Mittwoch, 1. August 2007

Placido Domingo in Wiesbaden

Ausverkauft sieht anders aus. Woran es liegen mag, dass statt der erwarteten 12.000 Gäste doch nur rund 8.000 Fans vor das Wiesbadener Kurhaus kamen, um Startenor Placido Domingo bei seinem einzigen Deutschland-Konzert in diesem Jahr zu sehen, darüber kann trefflich spekuliert werden. Das Wetter ist ein gerne herangezogener Grund, schließlich war kein lauer Sommerabend zu erwarten, auch wenn es trocken blieb. Womöglich haben die ungewöhnlich hohen Preise für die Tickets den einen oder anderen Opernliebhaber abgeschreckt. Denn vor den Absperrungen tummelte sich eine durchaus ansehnliche Schar an Zaungästen, die sich zumindest die Klänge beim zweiten Wiesbaden-Besuch nach 1994 nicht entgehen lassen wollten. Bereit, zwischen 60 und 320 Euro dafür auszugeben, waren sie allerdings nicht. „Wir mögen Placido Domingo wirklich sehr“, sagt etwa die Wiesbadenerin Ingrid Hasenclever. „Aber 120 Euro für zwei Personen auf den schlechtesten Plätzen ist einfach zu viel“, meint sie.

Die Gäste drinnen wie draußen erlebten ein eher durchwachsenes Ereignis. Bereits zum fünften Mal begleitete die Philharmonie Baden-Baden den Star, mittlerweile hat sich ein gutes künstlerisches Verhältnis entwickelt. Die Tücke einer Freiluft-Veranstaltung liegt in der Technik. So klangen trotz beeindruckendem Aufgebot an Lautsprechern viele Passagen wie aus dem Weltempfänger gequetscht. An farbliche Differenzierungen war selten zu denken. Hinzu kamen deutliche Intonationsprobleme, insbesondere bei Streichern und Holzbläsern.

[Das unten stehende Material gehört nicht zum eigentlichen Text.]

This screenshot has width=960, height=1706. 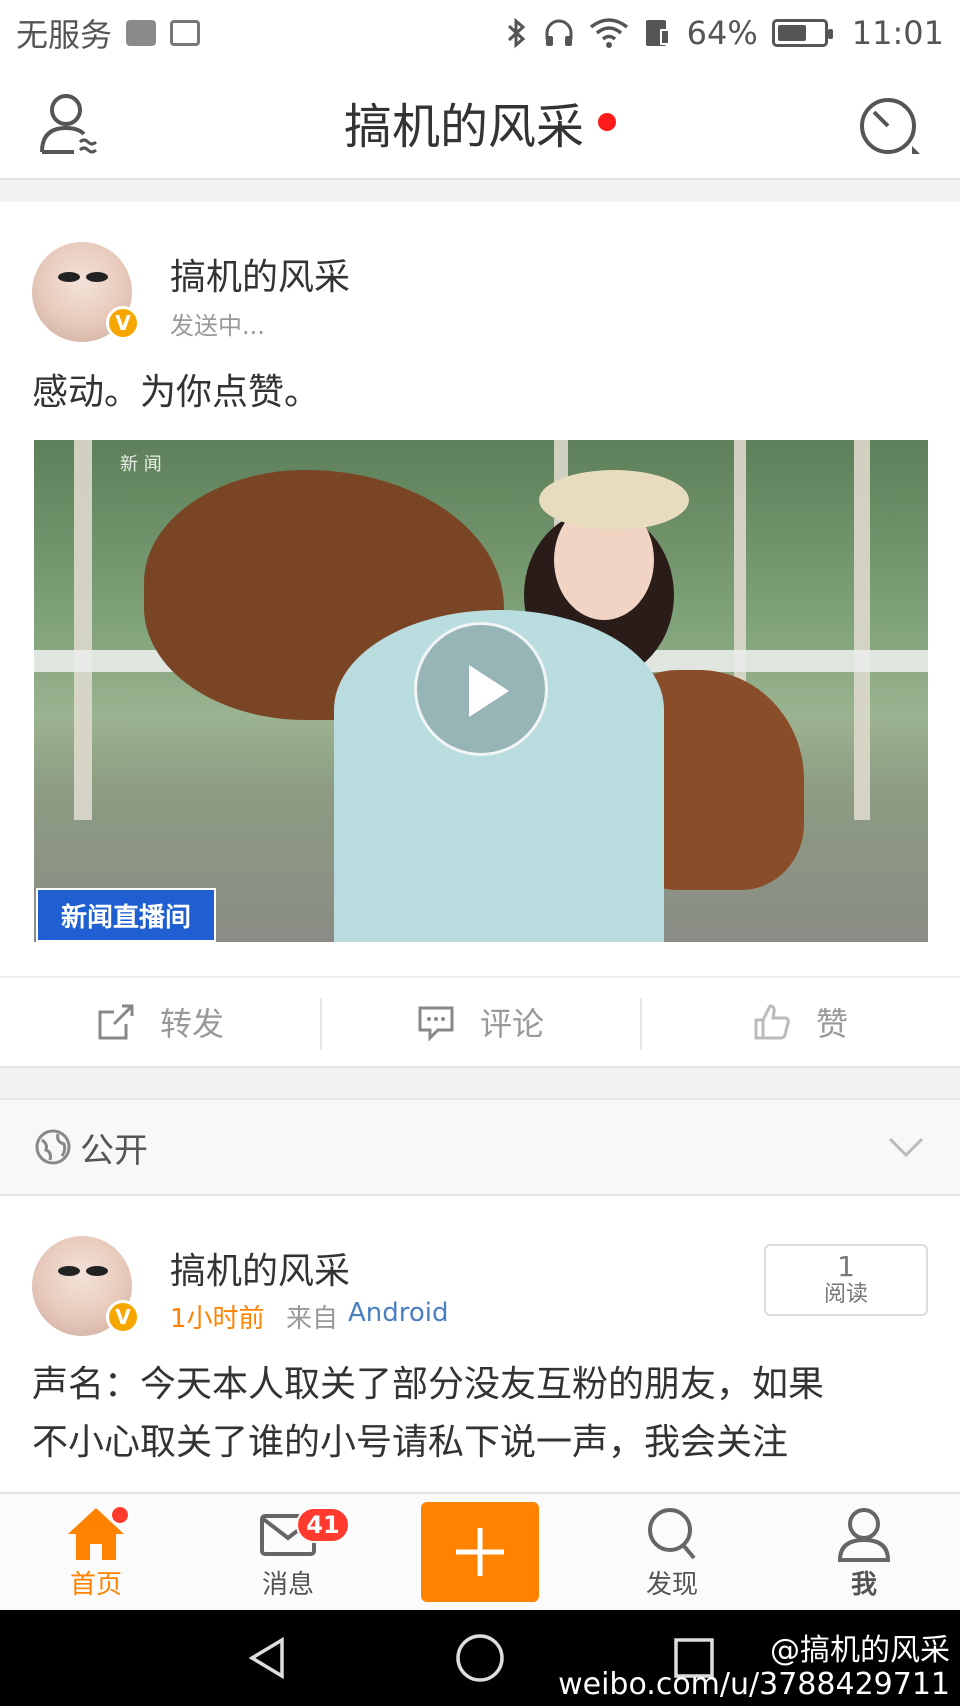 I want to click on post-text: 感动。为你点赞。, so click(x=176, y=392).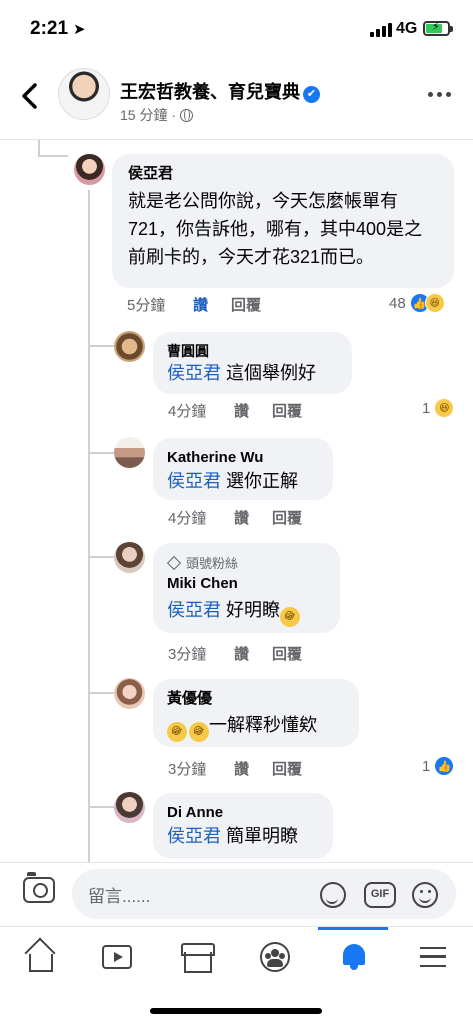  Describe the element at coordinates (220, 91) in the screenshot. I see `page-name: 王宏哲教養、育兒寶典 ✔` at that location.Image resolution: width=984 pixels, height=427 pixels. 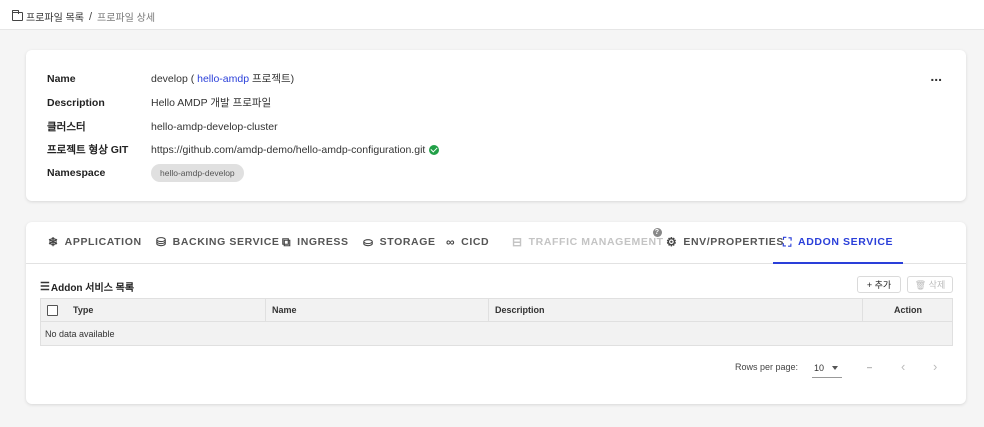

Domingo gefiel mit einem gemischten Programm. Im ersten Teil nahm er sich schwere Kost vor, etwa das Lamento di Federico aus Francesco Cileas Oper „L’Arlesiana“. Es gelang ihm, eine emotional tiefgründige Interpretation abzuliefern und auch in dem großen Raum so etwas wie Intimität herzustellen. Zwei Mal musste er allerdings in der ersten Hälfte abbrechen. An seiner Stimme läge es nicht, meinte er und betonte, dass es ihm gut ginge. Trotz offensichtlicher Kraftanstrengungen aber hat der mittlerweile 66-jährige Spanier nichts von seinem unverwechselbaren Timbre verloren. Im zweiten Teil widmete er sich lustvoll der leichten Muse, durchstreifte Lehars „Lustige Witwe“ und unternahm einen Ausflug zu Richard Rogers’ „South Pacific“.

Ihm zur Seite stand die Sopranistin Ana-Maria Martínez aus Puerto Rico, sie hatte 1995 den Ersten Preis beim Placído-Domingo-Wettbewerb in Barcelona gewonnen und war unter anderem an der Wiener Staatsoper und der Deutschen Oper Berlin zu Gast. Nach einem zunächst etwas flach wirkenden Einstieg mit der Rosina-Arie „Una voce poco fa“ aus Rossinis „Barbier“, gelang es ihr später, mit deutlich mehr Sicherheit einige ansprechende Momente, vor allem dank einer soliden und reinen Höhe zu gestalten. Das abschließende Feuerwerk beendete einen Gala-Abend, der sicherlich nicht nur für den reinen Opernliebhaber gedacht war – die meisten von denen werden sich wohl lieber an Domingos Besuche auf den Weltbühnen erinnern anstatt an einen Abend mit Häppchen, belegten Brötchen, Bier und Sekt.